Chao J, Gui P, Zamponi GW, Davis GE, Davis MJ. Spatial association of the Cav1.2 calcium channel with alpha(5)beta(1)- integrin. Am J Physiol Cell Physiol 300: C477-C489, 2011. First published December 22, 2010; doi:10.1152/ajpcell.00171.2010.-Engagement of alpha(5)beta(1)-integrin by fibronectin (FN) acutely enhances Cav1.2 channel (Ca-L) current in rat arteriolar smooth muscle and human embryonic kidney cells (HEK293-T) expressing CaL. Using coimmunoprecipitation strategies, we show that coassociation of Ca-L with alpha(5)- or beta(1)-integrin in HEK293-T cells is specific and depends on cell adhesion to FN. In rat arteriolar smooth muscle, coassociations between CaL and alpha(5)beta(1)-integrin and between CaL and phosphorylated c-Src are also revealed and enhanced by FN treatment.
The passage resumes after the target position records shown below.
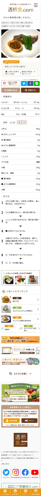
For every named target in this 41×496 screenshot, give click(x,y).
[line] (37, 83)
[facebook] (30, 83)
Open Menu (36, 5)
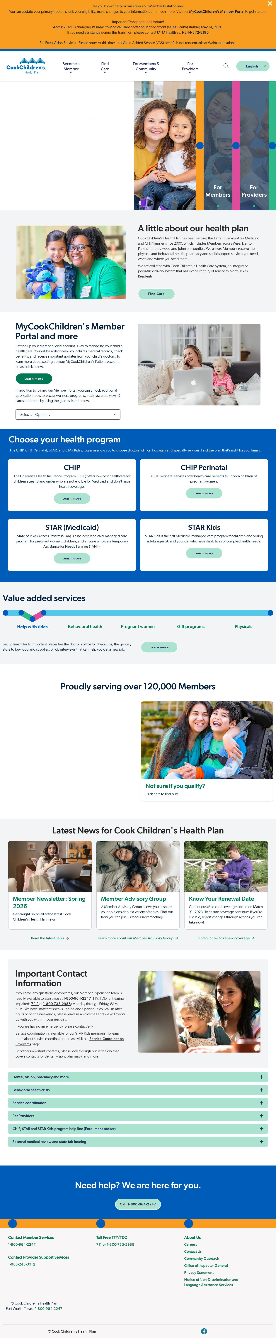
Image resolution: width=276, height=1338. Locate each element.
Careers (190, 1244)
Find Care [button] (105, 68)
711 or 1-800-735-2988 (115, 1244)
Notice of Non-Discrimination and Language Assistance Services (211, 1282)
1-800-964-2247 (77, 998)
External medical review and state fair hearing (49, 1141)
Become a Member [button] (71, 68)
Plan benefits (68, 159)
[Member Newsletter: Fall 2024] (50, 885)
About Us (192, 1237)
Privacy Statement (198, 1272)
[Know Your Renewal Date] (226, 885)
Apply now (28, 159)
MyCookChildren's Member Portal (216, 11)
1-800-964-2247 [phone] (22, 1244)
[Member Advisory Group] (138, 885)
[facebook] (204, 1331)
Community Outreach (201, 1258)
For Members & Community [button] (146, 68)
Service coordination (29, 1103)
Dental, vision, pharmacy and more (41, 1077)
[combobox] (253, 66)
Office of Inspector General (206, 1265)
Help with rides (32, 622)
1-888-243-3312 (21, 1264)
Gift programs (191, 626)
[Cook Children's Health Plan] (24, 66)
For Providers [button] (190, 68)
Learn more (34, 378)
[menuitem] (71, 66)
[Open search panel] (226, 66)
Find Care (156, 294)
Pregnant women (138, 626)
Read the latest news (50, 938)
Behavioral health (85, 626)
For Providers (23, 1116)
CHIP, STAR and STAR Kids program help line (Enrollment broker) (64, 1128)
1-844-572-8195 (195, 32)
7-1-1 (35, 1004)
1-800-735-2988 (57, 1004)
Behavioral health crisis (31, 1090)
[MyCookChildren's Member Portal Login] (213, 66)
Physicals (243, 626)
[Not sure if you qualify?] (207, 751)
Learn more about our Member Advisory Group (138, 938)
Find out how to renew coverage (226, 938)
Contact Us (193, 1251)
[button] (93, 145)
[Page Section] (138, 439)
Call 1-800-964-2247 (138, 1204)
Using site-directed mutagenesis of Ca-L heterologously expressed in HEK293-T cells, we identified two regions of CaL required for these interactions: 1) COOH- terminal residues Ser(1901) and Tyr(2122), known to be phosphorylated by protein kinase A (PKA) and c-Src, respectively; and 2) two proline-rich domains (PRDs) near the middle of the COOH terminus. Immunofluorescence confocal imaging revealed a moderate degree of wild-type Ca-L colocalization with beta(1)- integrin on the plasma membrane. Collectively, our results strongly suggest that 1) upon ligation by FN, CaL associates with alpha(5)beta(1)-integrin in a macromolecular complex including PKA, c-Src, and potentially other protein kinases; 2) phosphorylation of CaL at Y-2122 and/or S-1901 is required for association of CaL with alpha(5)beta(1)-integrin; and 3) c-Src, via binding to PRDs that reside in the II-III linker region and/or the COOH terminus of CaL, mediates current potentiation following alpha(5)beta(1)-integrin engagement. These findings provide new evidence for how interactions between alpha(5)beta(1)-integrin and FN can modulate CaL entry and consequently alter the physiological function of multiple types of excitable cells.